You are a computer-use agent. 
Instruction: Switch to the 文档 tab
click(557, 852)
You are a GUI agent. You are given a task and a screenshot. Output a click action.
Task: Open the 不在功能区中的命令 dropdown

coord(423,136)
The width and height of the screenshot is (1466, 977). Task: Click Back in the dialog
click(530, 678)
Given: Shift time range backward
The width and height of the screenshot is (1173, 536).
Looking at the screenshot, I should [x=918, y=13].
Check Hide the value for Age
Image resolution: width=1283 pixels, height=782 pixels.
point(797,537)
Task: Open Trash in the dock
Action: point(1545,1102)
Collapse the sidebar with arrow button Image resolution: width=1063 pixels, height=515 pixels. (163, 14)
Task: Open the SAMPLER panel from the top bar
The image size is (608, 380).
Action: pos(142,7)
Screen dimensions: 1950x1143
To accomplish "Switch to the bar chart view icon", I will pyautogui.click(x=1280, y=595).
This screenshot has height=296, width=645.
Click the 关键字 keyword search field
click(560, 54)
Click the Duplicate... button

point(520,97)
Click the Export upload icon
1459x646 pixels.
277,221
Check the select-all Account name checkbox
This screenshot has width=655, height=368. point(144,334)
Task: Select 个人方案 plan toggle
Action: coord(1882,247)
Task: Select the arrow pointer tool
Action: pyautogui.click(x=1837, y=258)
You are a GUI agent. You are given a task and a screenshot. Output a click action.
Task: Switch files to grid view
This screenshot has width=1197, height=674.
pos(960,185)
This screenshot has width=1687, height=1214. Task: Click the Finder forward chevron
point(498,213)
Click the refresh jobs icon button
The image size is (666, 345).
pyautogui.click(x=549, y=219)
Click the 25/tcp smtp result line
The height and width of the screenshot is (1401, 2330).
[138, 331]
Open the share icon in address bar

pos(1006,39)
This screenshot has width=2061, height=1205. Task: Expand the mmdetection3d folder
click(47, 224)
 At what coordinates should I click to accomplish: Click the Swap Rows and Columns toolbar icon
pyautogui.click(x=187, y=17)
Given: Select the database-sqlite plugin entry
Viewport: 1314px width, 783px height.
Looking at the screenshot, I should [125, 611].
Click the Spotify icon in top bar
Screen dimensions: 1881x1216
§ §
_DESCRIPTION OF THE TASK_: Word for word, restate the lines of the data above that fall between the line holding "Image resolution: width=1283" and the line holding "Task: Open the SAMPLER panel from the top bar", inclusive, and no other lines.

_RESPONSE FOR THIS EXERCISE_:
Image resolution: width=1283 pixels, height=782 pixels.
point(797,537)
Task: Open Trash in the dock
Action: point(1545,1102)
Collapse the sidebar with arrow button Image resolution: width=1063 pixels, height=515 pixels. (163, 14)
Task: Open the SAMPLER panel from the top bar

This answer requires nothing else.